Exercise: Copy the data starting at the line with "You are a GUI" and ending at the line with "Action: click(109, 241)", switching "Notifications" to "Settings" and leaving everything else as it is. Give back only those lines.

Given records:
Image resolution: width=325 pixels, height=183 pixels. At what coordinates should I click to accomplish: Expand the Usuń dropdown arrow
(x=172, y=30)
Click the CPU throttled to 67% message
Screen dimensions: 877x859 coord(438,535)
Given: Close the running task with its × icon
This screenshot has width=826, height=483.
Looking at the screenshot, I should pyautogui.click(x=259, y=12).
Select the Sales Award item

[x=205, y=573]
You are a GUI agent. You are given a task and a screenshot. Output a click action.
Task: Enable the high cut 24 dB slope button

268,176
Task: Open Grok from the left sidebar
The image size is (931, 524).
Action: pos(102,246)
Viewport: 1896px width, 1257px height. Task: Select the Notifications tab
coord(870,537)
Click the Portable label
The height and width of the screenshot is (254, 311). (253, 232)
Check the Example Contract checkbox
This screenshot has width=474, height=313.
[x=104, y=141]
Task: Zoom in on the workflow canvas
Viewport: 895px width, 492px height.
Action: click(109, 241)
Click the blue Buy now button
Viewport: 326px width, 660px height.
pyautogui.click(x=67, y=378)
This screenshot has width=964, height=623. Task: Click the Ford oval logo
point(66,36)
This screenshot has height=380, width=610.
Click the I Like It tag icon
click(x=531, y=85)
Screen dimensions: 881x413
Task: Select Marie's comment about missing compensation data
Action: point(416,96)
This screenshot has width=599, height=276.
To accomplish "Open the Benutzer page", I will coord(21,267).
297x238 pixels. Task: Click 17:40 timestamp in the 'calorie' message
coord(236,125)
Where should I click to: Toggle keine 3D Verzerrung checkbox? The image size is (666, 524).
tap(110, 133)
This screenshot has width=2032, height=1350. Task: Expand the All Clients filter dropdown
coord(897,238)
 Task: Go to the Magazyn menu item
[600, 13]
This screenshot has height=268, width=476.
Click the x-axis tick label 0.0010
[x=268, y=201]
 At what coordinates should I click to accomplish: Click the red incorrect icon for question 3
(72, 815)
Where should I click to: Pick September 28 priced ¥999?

Solution to the problem:
You are a GUI agent. You are given a task and a screenshot. Output a click action.
Task: Enable the high cut 24 dB slope button

268,176
Task: Open Grok from the left sidebar
The image size is (931, 524).
Action: pos(102,246)
Viewport: 1896px width, 1257px height. Task: Select the Settings tab
coord(870,537)
Click the Portable label
The height and width of the screenshot is (254, 311). (253, 232)
Check the Example Contract checkbox
This screenshot has width=474, height=313.
[x=104, y=141]
Task: Zoom in on the workflow canvas
Viewport: 895px width, 492px height.
Action: click(109, 241)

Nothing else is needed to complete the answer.